Examine each line of the data. Copy those that contain the string "value".

START DATA

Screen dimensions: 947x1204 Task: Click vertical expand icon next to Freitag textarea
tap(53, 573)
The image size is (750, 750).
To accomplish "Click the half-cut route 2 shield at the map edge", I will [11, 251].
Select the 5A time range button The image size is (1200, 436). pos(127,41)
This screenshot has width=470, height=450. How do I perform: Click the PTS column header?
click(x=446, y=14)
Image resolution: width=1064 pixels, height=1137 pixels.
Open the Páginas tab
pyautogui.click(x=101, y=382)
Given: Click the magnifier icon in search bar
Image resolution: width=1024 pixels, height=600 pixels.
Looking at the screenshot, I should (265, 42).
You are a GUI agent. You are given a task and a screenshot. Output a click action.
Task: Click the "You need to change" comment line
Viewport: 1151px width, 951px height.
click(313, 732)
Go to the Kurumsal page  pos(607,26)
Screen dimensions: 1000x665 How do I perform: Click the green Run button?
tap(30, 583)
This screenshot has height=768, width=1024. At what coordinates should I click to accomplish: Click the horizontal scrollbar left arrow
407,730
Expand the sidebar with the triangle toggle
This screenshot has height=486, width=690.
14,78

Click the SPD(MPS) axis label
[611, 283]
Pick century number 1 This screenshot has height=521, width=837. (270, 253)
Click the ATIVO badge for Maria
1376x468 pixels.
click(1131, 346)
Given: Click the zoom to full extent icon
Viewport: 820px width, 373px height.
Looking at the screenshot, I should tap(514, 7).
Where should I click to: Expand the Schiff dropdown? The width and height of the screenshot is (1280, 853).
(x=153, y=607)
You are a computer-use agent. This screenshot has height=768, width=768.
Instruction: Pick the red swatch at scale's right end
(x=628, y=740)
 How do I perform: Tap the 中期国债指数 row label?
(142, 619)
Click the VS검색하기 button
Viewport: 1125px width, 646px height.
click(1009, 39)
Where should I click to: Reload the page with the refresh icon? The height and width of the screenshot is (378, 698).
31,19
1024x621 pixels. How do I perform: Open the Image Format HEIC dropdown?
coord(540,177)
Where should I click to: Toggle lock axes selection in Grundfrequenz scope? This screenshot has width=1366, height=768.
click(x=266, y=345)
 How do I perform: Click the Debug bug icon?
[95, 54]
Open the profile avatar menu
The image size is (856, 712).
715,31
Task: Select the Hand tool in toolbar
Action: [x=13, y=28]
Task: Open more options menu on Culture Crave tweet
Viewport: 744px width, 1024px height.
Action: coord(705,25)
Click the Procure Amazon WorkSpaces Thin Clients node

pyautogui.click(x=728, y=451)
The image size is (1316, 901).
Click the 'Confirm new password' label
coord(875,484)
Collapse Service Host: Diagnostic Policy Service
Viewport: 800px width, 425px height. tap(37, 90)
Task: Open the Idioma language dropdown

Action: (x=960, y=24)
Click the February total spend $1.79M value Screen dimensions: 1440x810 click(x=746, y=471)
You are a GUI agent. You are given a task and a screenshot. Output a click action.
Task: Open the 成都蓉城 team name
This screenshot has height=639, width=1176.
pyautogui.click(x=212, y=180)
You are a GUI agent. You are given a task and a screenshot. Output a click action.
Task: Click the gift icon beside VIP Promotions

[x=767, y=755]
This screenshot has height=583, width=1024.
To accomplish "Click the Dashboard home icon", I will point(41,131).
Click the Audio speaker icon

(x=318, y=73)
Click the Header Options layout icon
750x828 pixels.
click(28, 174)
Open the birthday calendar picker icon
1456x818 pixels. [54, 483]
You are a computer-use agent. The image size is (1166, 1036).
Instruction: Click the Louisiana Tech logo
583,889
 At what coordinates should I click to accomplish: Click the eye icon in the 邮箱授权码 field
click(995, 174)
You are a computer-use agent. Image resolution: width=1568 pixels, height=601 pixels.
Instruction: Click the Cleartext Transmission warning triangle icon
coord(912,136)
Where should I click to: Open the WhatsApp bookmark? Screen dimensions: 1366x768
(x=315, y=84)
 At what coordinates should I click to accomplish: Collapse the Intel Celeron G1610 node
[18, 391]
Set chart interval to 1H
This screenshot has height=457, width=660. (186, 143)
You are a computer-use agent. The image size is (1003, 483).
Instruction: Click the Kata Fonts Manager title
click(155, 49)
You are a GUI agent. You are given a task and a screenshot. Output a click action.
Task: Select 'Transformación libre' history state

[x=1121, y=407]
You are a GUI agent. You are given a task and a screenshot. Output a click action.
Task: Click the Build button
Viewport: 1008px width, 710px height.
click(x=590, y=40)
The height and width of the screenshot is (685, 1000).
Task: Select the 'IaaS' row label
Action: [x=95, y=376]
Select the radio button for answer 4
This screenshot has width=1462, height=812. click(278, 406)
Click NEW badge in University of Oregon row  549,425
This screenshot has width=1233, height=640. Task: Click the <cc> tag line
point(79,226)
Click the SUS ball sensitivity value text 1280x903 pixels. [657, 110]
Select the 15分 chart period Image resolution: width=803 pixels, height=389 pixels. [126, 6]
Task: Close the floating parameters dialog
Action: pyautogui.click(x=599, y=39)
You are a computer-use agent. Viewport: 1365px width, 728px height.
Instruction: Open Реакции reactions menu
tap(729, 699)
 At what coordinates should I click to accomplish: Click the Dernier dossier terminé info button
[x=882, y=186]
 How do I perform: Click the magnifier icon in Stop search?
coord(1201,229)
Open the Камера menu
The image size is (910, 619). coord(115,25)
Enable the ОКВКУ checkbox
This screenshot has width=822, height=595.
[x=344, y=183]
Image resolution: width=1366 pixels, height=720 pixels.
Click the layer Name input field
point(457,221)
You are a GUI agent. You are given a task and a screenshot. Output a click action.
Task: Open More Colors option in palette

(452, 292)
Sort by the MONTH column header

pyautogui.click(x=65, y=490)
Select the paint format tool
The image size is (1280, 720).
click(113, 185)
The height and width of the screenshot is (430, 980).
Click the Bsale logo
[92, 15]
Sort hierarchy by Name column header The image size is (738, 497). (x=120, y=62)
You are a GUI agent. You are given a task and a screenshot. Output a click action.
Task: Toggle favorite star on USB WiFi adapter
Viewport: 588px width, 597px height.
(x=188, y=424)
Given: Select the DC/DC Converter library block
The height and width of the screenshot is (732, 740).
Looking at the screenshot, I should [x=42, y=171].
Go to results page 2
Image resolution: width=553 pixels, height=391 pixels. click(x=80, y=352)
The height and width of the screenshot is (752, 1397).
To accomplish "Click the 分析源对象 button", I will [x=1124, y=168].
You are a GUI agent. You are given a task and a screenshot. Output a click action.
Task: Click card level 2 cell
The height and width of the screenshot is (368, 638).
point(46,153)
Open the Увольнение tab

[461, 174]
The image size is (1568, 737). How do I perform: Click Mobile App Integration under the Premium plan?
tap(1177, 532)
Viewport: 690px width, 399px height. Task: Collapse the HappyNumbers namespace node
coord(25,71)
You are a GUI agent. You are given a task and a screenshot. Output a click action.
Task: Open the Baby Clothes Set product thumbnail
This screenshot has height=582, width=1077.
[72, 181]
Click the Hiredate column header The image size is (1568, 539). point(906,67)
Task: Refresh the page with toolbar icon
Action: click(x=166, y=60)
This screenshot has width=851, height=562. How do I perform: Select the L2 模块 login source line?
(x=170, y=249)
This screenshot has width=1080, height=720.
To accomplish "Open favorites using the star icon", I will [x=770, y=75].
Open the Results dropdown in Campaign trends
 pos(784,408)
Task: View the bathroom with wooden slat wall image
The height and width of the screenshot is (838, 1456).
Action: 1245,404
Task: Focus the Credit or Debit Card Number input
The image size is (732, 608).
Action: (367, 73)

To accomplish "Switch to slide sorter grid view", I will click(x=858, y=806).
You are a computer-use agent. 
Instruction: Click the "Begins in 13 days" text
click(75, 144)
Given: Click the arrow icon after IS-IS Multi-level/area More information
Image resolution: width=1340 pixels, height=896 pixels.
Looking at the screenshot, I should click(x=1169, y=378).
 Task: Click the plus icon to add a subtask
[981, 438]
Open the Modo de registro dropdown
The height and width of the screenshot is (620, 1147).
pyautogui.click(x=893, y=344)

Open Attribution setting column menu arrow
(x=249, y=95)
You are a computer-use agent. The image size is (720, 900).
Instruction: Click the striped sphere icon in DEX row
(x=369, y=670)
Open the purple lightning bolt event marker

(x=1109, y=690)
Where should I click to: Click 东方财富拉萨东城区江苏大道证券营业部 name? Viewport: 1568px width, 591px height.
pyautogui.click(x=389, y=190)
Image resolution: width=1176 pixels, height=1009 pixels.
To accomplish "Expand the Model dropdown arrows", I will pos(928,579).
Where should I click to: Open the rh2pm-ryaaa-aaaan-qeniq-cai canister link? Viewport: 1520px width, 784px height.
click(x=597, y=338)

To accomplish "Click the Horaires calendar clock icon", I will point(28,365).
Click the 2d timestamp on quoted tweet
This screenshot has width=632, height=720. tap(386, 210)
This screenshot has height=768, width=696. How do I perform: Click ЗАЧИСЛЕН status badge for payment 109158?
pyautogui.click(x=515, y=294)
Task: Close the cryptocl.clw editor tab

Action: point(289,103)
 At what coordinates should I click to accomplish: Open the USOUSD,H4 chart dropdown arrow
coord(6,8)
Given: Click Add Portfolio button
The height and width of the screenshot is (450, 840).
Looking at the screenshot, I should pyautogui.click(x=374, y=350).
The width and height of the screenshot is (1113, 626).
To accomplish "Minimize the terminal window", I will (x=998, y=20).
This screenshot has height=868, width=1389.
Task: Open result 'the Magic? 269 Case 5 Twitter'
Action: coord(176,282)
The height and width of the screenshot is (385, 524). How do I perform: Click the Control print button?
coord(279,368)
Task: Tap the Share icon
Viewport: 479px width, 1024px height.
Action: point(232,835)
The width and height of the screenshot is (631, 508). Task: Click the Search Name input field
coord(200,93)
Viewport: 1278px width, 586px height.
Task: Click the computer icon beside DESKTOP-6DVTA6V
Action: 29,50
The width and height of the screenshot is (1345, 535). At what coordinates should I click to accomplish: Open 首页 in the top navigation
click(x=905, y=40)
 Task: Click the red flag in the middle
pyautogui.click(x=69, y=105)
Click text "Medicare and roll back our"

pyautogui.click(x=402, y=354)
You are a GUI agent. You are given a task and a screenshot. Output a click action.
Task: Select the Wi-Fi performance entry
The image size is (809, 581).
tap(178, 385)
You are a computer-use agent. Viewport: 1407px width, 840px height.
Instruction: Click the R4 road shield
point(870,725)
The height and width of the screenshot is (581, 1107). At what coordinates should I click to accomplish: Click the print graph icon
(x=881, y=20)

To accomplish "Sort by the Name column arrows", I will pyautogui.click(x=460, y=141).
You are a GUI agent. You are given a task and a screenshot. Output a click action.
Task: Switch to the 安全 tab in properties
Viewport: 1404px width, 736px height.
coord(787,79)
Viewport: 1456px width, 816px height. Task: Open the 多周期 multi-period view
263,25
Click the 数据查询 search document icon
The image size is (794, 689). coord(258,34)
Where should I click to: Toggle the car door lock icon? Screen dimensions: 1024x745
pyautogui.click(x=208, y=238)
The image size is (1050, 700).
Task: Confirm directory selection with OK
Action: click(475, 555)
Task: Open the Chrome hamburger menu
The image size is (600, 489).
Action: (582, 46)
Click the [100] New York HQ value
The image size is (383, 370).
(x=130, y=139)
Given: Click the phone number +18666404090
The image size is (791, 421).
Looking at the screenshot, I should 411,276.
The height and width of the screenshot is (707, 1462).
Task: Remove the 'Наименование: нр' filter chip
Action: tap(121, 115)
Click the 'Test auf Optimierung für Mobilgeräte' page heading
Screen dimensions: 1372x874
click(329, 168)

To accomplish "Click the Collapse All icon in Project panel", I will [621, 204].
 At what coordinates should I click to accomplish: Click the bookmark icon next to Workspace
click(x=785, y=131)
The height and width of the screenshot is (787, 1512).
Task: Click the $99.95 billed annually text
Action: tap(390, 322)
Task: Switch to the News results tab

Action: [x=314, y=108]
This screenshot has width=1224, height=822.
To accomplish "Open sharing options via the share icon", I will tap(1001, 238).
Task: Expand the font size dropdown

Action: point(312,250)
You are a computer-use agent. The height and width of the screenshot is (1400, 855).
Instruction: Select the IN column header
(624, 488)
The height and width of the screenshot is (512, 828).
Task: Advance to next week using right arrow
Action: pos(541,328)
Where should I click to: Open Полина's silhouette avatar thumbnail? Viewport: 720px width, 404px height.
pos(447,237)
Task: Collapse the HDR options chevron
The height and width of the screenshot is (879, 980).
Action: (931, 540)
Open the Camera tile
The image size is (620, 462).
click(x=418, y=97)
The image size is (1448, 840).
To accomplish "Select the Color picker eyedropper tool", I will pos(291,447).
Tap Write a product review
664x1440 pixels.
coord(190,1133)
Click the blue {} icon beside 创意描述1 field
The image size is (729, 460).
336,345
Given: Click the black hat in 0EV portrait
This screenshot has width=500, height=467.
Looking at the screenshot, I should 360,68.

END DATA

# PROBLEM SOLUTION
Click the February total spend $1.79M value Screen dimensions: 1440x810 click(x=746, y=471)
Click the SUS ball sensitivity value text 1280x903 pixels. [657, 110]
Click the [100] New York HQ value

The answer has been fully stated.